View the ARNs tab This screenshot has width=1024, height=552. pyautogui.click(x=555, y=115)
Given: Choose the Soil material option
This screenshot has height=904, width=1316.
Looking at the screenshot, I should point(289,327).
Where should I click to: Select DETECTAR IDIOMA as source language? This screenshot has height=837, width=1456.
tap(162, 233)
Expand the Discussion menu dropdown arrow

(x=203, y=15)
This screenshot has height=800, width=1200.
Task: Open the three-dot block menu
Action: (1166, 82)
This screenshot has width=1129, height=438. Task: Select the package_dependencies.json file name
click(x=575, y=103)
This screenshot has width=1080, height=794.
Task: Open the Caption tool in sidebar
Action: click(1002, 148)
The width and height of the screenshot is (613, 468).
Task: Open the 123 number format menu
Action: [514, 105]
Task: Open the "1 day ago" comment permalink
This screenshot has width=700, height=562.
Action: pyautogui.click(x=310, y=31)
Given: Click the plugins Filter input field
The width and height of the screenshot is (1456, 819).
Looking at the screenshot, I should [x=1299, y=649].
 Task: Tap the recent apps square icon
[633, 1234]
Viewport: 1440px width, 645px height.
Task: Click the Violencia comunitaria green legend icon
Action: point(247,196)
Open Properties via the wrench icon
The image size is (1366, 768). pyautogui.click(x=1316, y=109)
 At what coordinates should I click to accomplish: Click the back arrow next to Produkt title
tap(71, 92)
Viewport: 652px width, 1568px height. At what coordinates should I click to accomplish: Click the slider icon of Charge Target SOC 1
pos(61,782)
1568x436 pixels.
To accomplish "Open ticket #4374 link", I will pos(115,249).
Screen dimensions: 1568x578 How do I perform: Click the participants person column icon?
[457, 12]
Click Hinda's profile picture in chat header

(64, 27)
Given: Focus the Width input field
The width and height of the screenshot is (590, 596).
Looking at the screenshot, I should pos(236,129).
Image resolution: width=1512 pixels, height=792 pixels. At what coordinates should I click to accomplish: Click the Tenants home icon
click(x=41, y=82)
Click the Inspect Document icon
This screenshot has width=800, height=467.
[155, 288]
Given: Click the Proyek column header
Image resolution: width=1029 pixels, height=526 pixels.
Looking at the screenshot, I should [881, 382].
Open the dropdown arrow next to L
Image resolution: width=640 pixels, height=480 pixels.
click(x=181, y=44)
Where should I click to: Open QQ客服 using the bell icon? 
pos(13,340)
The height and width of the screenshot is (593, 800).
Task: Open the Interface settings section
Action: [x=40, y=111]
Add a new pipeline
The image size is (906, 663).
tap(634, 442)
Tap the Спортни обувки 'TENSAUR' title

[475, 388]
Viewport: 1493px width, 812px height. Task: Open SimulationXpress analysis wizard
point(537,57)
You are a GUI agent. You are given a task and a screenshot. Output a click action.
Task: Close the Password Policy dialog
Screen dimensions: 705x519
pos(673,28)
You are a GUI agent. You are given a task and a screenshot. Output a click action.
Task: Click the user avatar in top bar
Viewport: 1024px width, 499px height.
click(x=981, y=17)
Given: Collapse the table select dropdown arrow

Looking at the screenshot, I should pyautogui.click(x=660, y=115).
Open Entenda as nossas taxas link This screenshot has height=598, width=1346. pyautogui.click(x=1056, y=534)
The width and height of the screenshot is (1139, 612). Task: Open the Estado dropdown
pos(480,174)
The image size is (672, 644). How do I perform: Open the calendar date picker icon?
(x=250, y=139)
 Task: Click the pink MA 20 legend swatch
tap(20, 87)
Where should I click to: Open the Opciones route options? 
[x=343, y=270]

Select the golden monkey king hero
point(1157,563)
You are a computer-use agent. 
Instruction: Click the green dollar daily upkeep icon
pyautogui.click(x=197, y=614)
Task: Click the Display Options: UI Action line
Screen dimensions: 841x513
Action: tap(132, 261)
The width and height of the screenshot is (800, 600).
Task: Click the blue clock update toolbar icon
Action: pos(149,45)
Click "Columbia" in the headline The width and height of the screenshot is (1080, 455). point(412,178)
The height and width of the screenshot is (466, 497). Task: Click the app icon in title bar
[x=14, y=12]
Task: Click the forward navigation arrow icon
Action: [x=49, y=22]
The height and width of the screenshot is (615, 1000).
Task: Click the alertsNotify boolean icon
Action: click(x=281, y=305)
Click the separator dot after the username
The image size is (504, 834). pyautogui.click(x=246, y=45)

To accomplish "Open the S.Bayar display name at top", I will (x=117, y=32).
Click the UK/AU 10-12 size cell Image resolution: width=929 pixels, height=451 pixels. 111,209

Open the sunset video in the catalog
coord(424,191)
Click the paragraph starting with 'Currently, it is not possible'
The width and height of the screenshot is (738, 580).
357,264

_What is required:_
Transcribe the whole listing above, keeping each line exactly as written.

_Expected output:_
View the ARNs tab This screenshot has width=1024, height=552. pyautogui.click(x=555, y=115)
Given: Choose the Soil material option
This screenshot has height=904, width=1316.
Looking at the screenshot, I should point(289,327).
Where should I click to: Select DETECTAR IDIOMA as source language? This screenshot has height=837, width=1456.
tap(162, 233)
Expand the Discussion menu dropdown arrow

(x=203, y=15)
This screenshot has height=800, width=1200.
Task: Open the three-dot block menu
Action: (1166, 82)
This screenshot has width=1129, height=438. Task: Select the package_dependencies.json file name
click(x=575, y=103)
This screenshot has width=1080, height=794.
Task: Open the Caption tool in sidebar
Action: click(1002, 148)
The width and height of the screenshot is (613, 468).
Task: Open the 123 number format menu
Action: [514, 105]
Task: Open the "1 day ago" comment permalink
This screenshot has width=700, height=562.
Action: pyautogui.click(x=310, y=31)
Given: Click the plugins Filter input field
The width and height of the screenshot is (1456, 819).
Looking at the screenshot, I should [x=1299, y=649].
 Task: Tap the recent apps square icon
[633, 1234]
Viewport: 1440px width, 645px height.
Task: Click the Violencia comunitaria green legend icon
Action: point(247,196)
Open Properties via the wrench icon
The image size is (1366, 768). pyautogui.click(x=1316, y=109)
 At what coordinates should I click to accomplish: Click the back arrow next to Produkt title
tap(71, 92)
Viewport: 652px width, 1568px height. At what coordinates should I click to accomplish: Click the slider icon of Charge Target SOC 1
pos(61,782)
1568x436 pixels.
To accomplish "Open ticket #4374 link", I will pos(115,249).
Screen dimensions: 1568x578 How do I perform: Click the participants person column icon?
[457, 12]
Click Hinda's profile picture in chat header

(64, 27)
Given: Focus the Width input field
The width and height of the screenshot is (590, 596).
Looking at the screenshot, I should pos(236,129).
Image resolution: width=1512 pixels, height=792 pixels. At what coordinates should I click to accomplish: Click the Tenants home icon
click(x=41, y=82)
Click the Inspect Document icon
This screenshot has width=800, height=467.
[155, 288]
Given: Click the Proyek column header
Image resolution: width=1029 pixels, height=526 pixels.
Looking at the screenshot, I should [881, 382].
Open the dropdown arrow next to L
Image resolution: width=640 pixels, height=480 pixels.
click(x=181, y=44)
Where should I click to: Open QQ客服 using the bell icon? 
pos(13,340)
The height and width of the screenshot is (593, 800).
Task: Open the Interface settings section
Action: [x=40, y=111]
Add a new pipeline
The image size is (906, 663).
tap(634, 442)
Tap the Спортни обувки 'TENSAUR' title

[475, 388]
Viewport: 1493px width, 812px height. Task: Open SimulationXpress analysis wizard
point(537,57)
You are a GUI agent. You are given a task and a screenshot. Output a click action.
Task: Close the Password Policy dialog
Screen dimensions: 705x519
pos(673,28)
You are a GUI agent. You are given a task and a screenshot. Output a click action.
Task: Click the user avatar in top bar
Viewport: 1024px width, 499px height.
click(x=981, y=17)
Given: Collapse the table select dropdown arrow

Looking at the screenshot, I should pyautogui.click(x=660, y=115).
Open Entenda as nossas taxas link This screenshot has height=598, width=1346. pyautogui.click(x=1056, y=534)
The width and height of the screenshot is (1139, 612). Task: Open the Estado dropdown
pos(480,174)
The image size is (672, 644). How do I perform: Open the calendar date picker icon?
(x=250, y=139)
 Task: Click the pink MA 20 legend swatch
tap(20, 87)
Where should I click to: Open the Opciones route options? 
[x=343, y=270]

Select the golden monkey king hero
point(1157,563)
You are a computer-use agent. 
Instruction: Click the green dollar daily upkeep icon
pyautogui.click(x=197, y=614)
Task: Click the Display Options: UI Action line
Screen dimensions: 841x513
Action: tap(132, 261)
The width and height of the screenshot is (800, 600).
Task: Click the blue clock update toolbar icon
Action: pos(149,45)
Click "Columbia" in the headline The width and height of the screenshot is (1080, 455). point(412,178)
The height and width of the screenshot is (466, 497). Task: Click the app icon in title bar
[x=14, y=12]
Task: Click the forward navigation arrow icon
Action: [x=49, y=22]
The height and width of the screenshot is (615, 1000).
Task: Click the alertsNotify boolean icon
Action: click(x=281, y=305)
Click the separator dot after the username
The image size is (504, 834). pyautogui.click(x=246, y=45)

To accomplish "Open the S.Bayar display name at top", I will (x=117, y=32).
Click the UK/AU 10-12 size cell Image resolution: width=929 pixels, height=451 pixels. 111,209

Open the sunset video in the catalog
coord(424,191)
Click the paragraph starting with 'Currently, it is not possible'
The width and height of the screenshot is (738, 580).
357,264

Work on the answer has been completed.